Бартоломе остался один. Он был поражен тем, что услышал от командора. Образ дона Кристобаля, созданный много лет назад пылкой фантазией юности, до сих пор сохранился в его душе. Бартоломе вспомнил долгие вечера в Саламанке, когда они с Мигелем просиживали над картами, с упоением прокладывая пути в неведомые страны. И всегда кормчим их каравелл был Кристобаль Колон…
Посетив больного, дон Пеньялоса присоединился к мнению врача Хосе де Монтеса, старого друга семьи Лас-Касасов, что положение дона Франсиско внушает опасения.
— Я настаиваю давно, — говорил врач, — и прошу показать дона Франсиско знаменитому Габриелю де Акосте. Он прославился как искусный врач далеко за пределами Кордовы. Это гордость Испании. Надо просить дона Акосту приехать в Севилью.

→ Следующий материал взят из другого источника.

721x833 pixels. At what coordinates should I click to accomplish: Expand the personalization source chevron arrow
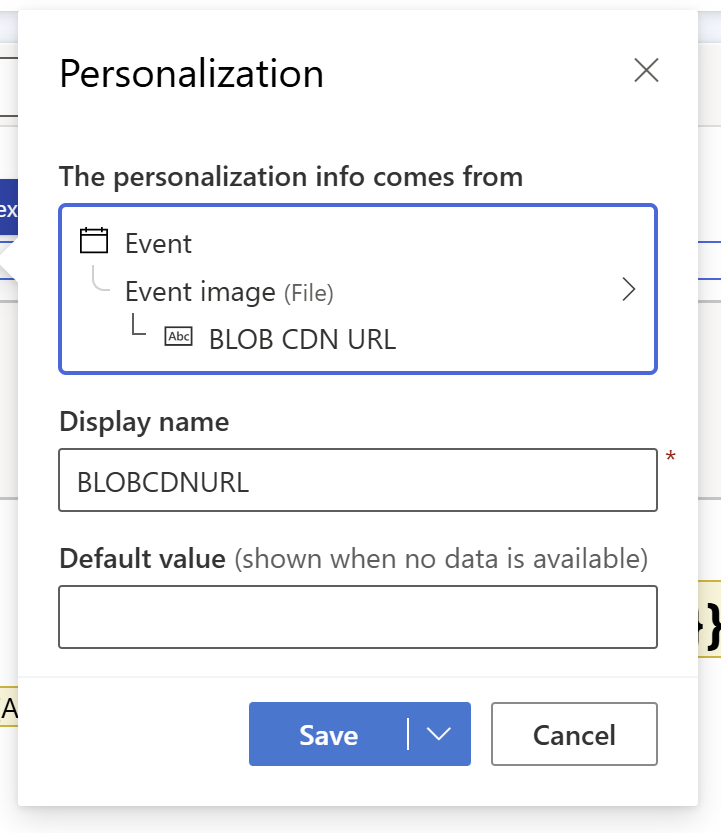[x=629, y=290]
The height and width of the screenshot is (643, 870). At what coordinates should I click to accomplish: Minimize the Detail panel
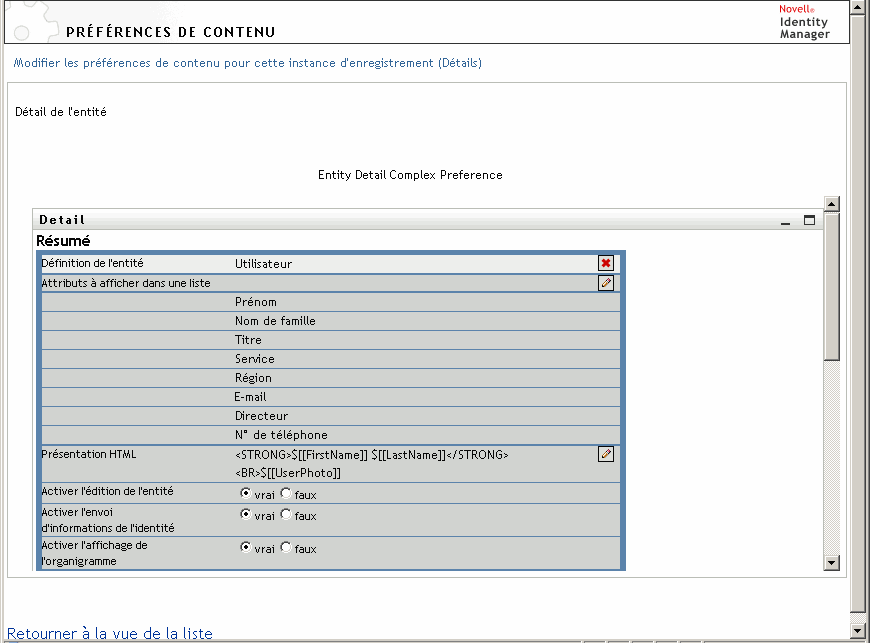click(x=786, y=220)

Я уверен, что он не откажет.
— Неужели состояние отца безнадежно? — с ужасом спросил Бартоломе.
— Я не хочу пугать вас, но дон Франсиско слабеет с каждым днем. Кроме лихорадки, привезенной из Индии, его мучают старые раны. Мои познания бессильны ему помочь.
В этот же день вечером Бартоломе верхом на Гермесе выехал в Кордову. За ним следовала карета для дона Акосты. Бартоломе был уверен, что уговорит старого врача поехать в Севилью.
Прощаясь с Алонсо, Бартоломе сказал:
— Я скоро вернусь. Прошу тебя, не оставляй отца одного. Он любит тебя как сына, и только ты можешь отвлечь его от печальных мыслей. Береги его, Алонсо!
— Не надо просить меня об этом, Бартоломе. Я сам люблю дона Франсиско как родного отца. Уезжай спокойно, я день и ночь буду подле него.
Окна комнаты, где лежал дон Франсиско, выходили на реку, в сад. Легкий ветерок колыхал пестрые восточные занавески. Чтобы заглушить тяжелый запах лекарств, в большом серебряном сосуде курились ароматные смолы, привезенные из Индии. На маленьком низком столике у изголовья всегда стояли свежие розы.
На стене висел большой портрет покойной матери Бартоломе, прекрасной доньи Беатрис, памяти которой старый кабальеро остался верен всю жизнь.
— Ты пришел поскучать с больным, мой мальчик?
— Что вы, сеньор! Разве беседа с вами может быть скучной? Но, может быть, вам трудно говорить? Не хотите ли сыграть в шахматы?
— Не стоит. Лучше поговорим… Ты очень привязан к моему сыну, Алонсо?
— О да, сеньор! Я жизнь готов отдать за него.
— Алонсо… я счастлив, что, когда меня не станет, подле Бартоломе будет такой любящий и верный брат, как ты.
— Не надо так говорить, сеньор! Вы еще долго не покинете нас!